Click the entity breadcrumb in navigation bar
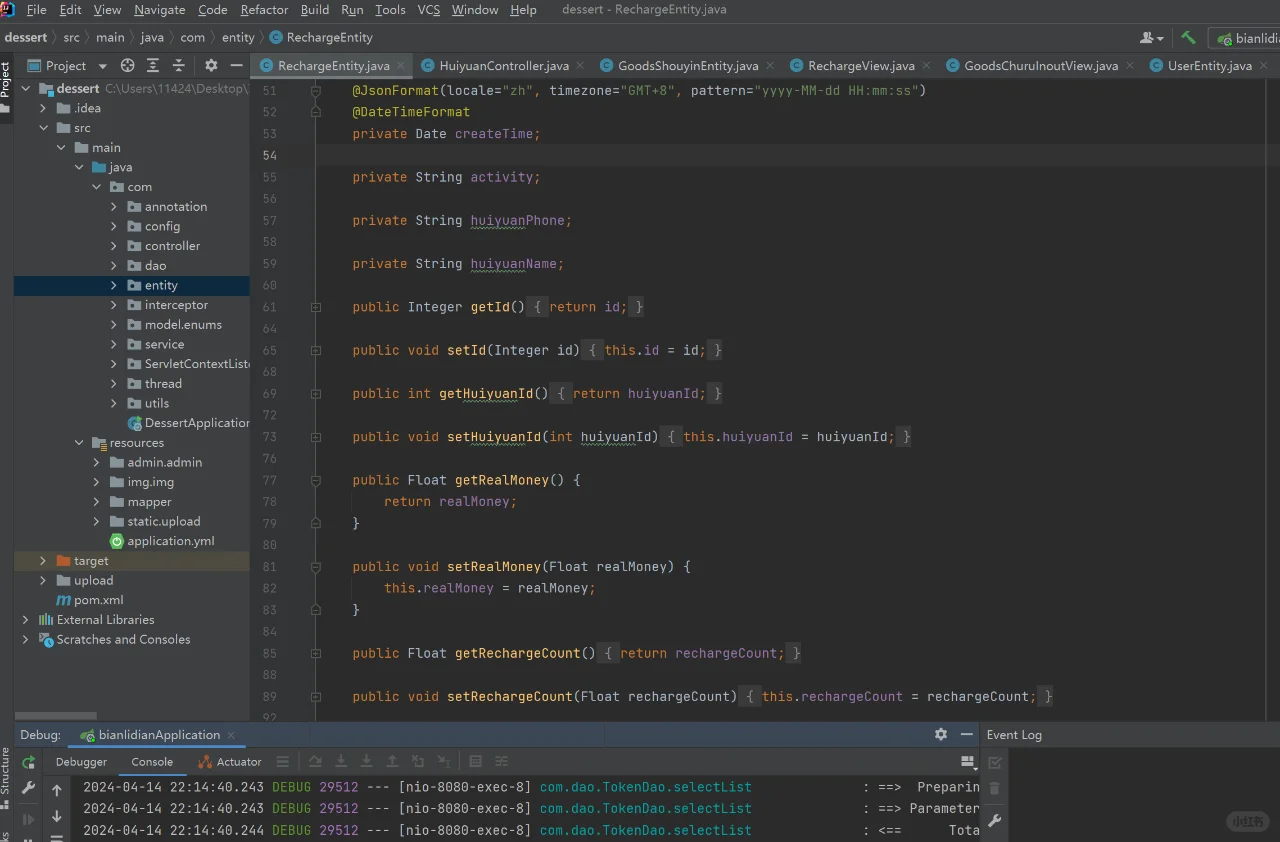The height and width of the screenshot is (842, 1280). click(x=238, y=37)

────────

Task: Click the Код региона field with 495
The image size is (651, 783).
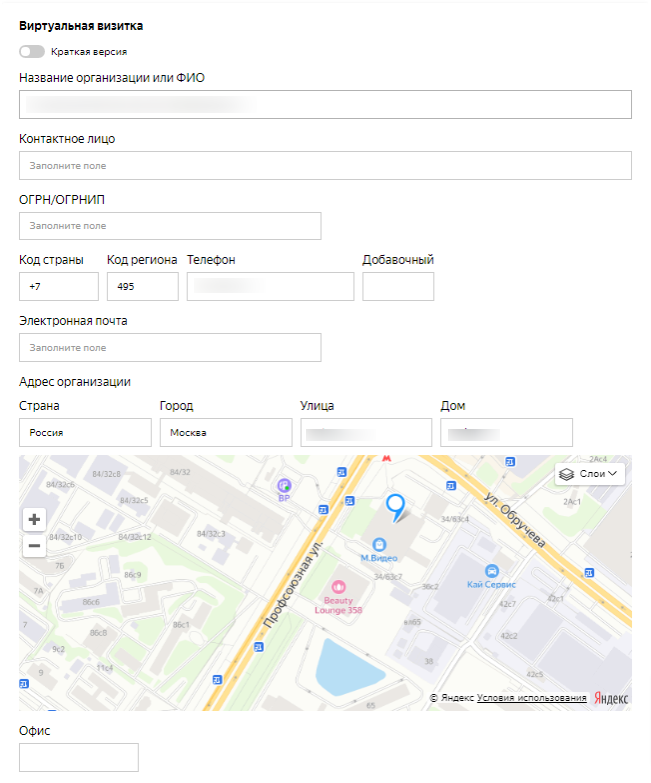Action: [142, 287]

────────

> Direction: Repeat the listing from the line with "Task: Click the Код региона field with 495" up to and including the line with "Action: [142, 287]", leaving the pictures out of your answer.

> Response to this exercise:
Task: Click the Код региона field with 495
The image size is (651, 783).
Action: [142, 287]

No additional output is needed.